Items from a data source
· · ·

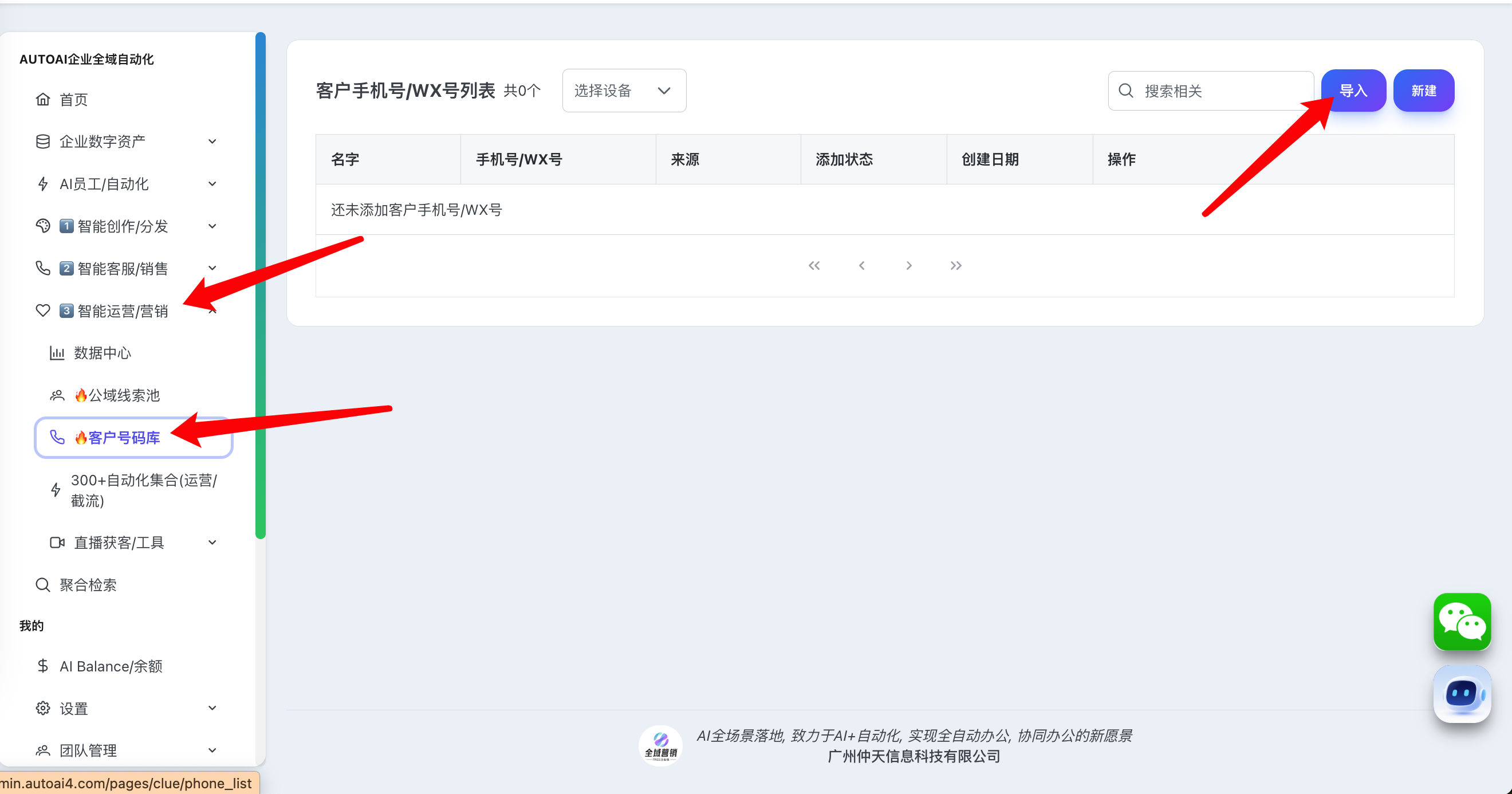
Task: Click the 导入 button
Action: point(1353,91)
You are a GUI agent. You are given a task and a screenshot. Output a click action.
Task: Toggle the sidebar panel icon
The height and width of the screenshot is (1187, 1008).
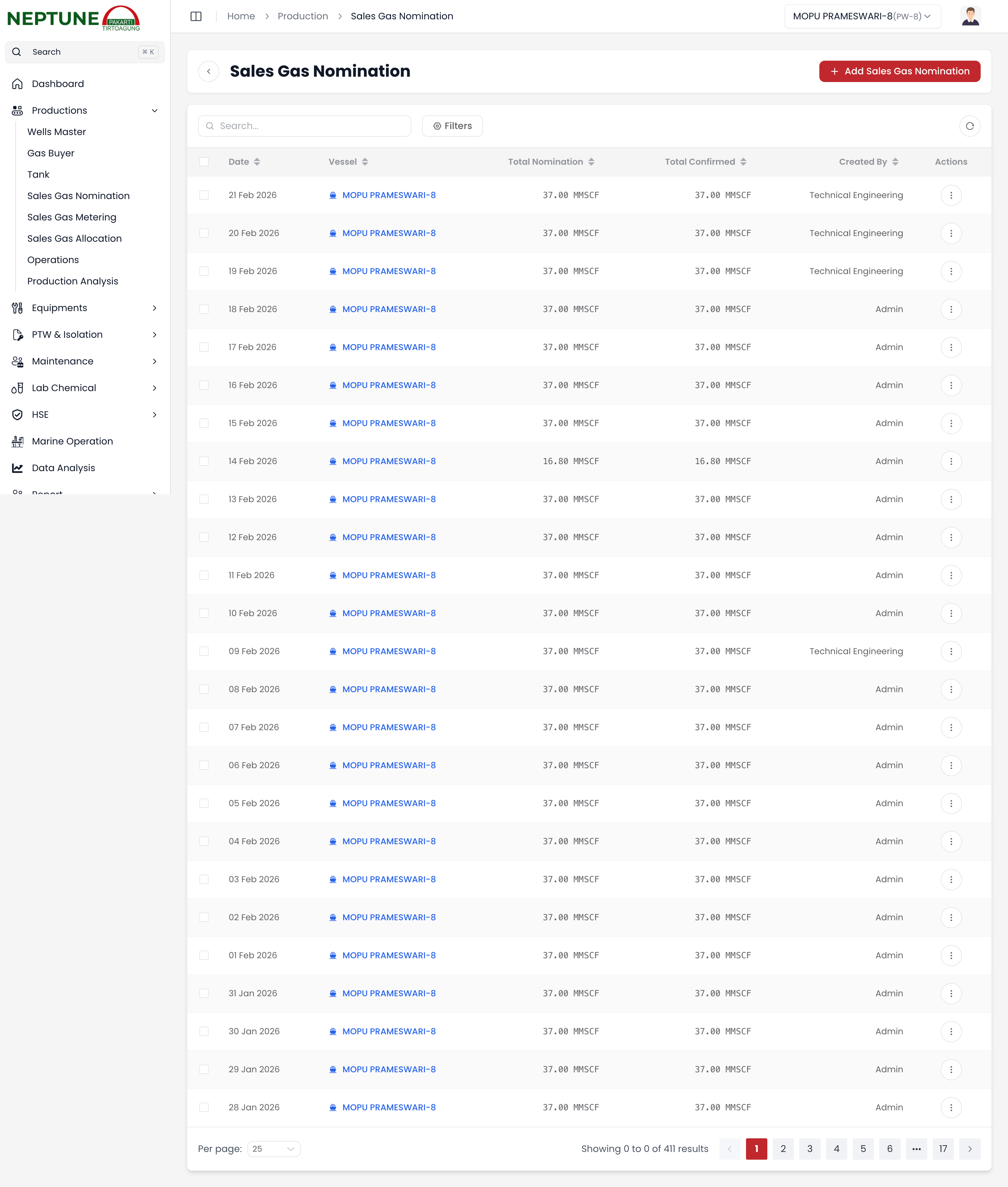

· · ·

* **Prompt**
Say, as a bare number, how many lines above contain the word "screenshot".

* **Final answer**
2